Per ricostruire la loro storia, come capita ai mostri sacri della musica, come i Beatles e i Rolling Stones, servirebbe un libro; in un articolo, nelle poche righe a disposizione, si può solo accennare il grande talento musicale di questo gruppo, riascoltando i brani più belli, presi per lo più dai lavori del primo ventennio della loro carriera.

I Jethro Tull prendono il nome, scegliendolo completamente a caso, da un pioniere della moderna agricoltura, inventore della prima seminatrice meccanica. Il loro esordio è del 1968 con l’album This Was. Qui è già presente il loro marchio di fabbrica: i virtuosismi del flauto di Ian.

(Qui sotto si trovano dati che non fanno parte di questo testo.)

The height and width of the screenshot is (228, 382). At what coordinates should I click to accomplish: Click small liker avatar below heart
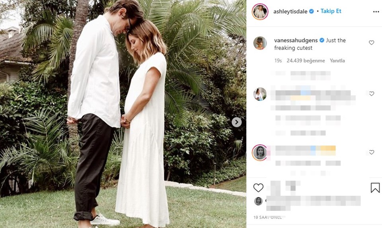click(258, 201)
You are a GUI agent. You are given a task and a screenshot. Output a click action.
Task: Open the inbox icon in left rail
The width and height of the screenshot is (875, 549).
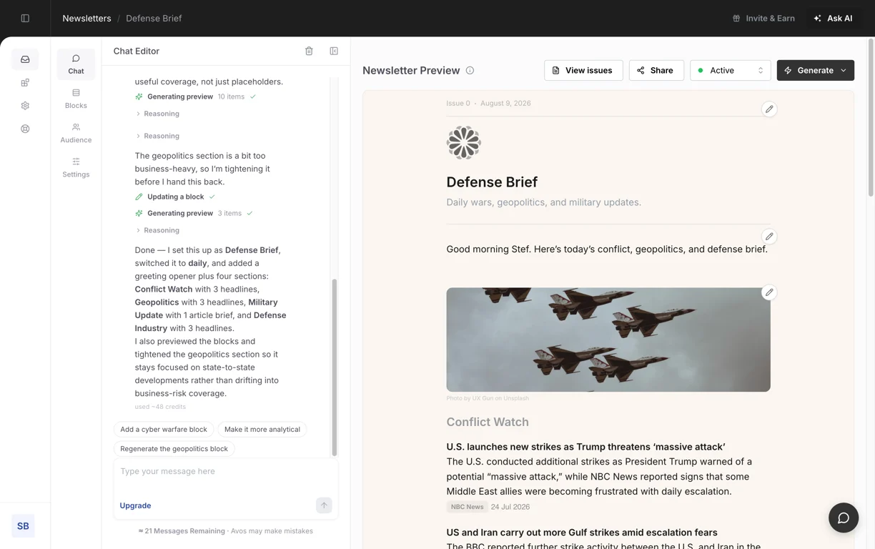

È ancora presto per l’esplosione del prog (corrente musicale dalla quale i Jethro Tull prenderanno sempre le distanze, almeno formalmente), in questo album le sonorità sono più folk-rock alternando momenti dolci a più “pesanti”.



Il secondo album Stand Up è il primo capolavoro della band. La sua forza sta soprattutto nell’armonia e nella melodia di Ian. Arrangiamenti complessi e molto audaci, prima fra tutte la bellissima versione in salsa jazz della Bourée di Bach.



Aqualung del 1971 è sicuramente il loro disco più famoso e osannato. Oggi è una pietra miliare e si trova stabilmente nelle classifiche delle opere più importanti della musica rock. È un disco ricco di sfumature che va ascoltato più e più volte per apprezzarle tutte. A renderlo indimenticabile ci pensa anche la copertina, con l’immagine di un barbone, dalle fattezze di Ian, a dir poco inquietante.



Il successo di questo album permette alla band di uscire, senza possibilità di tornare indietro, dai confini nazionali. È un successo mondiale. Per farsi conoscere al nuovo e più vasto pubblico, nel 1971 la band pubblica un doppio album composto dai pezzi più famosi e da inediti: Living in the Past.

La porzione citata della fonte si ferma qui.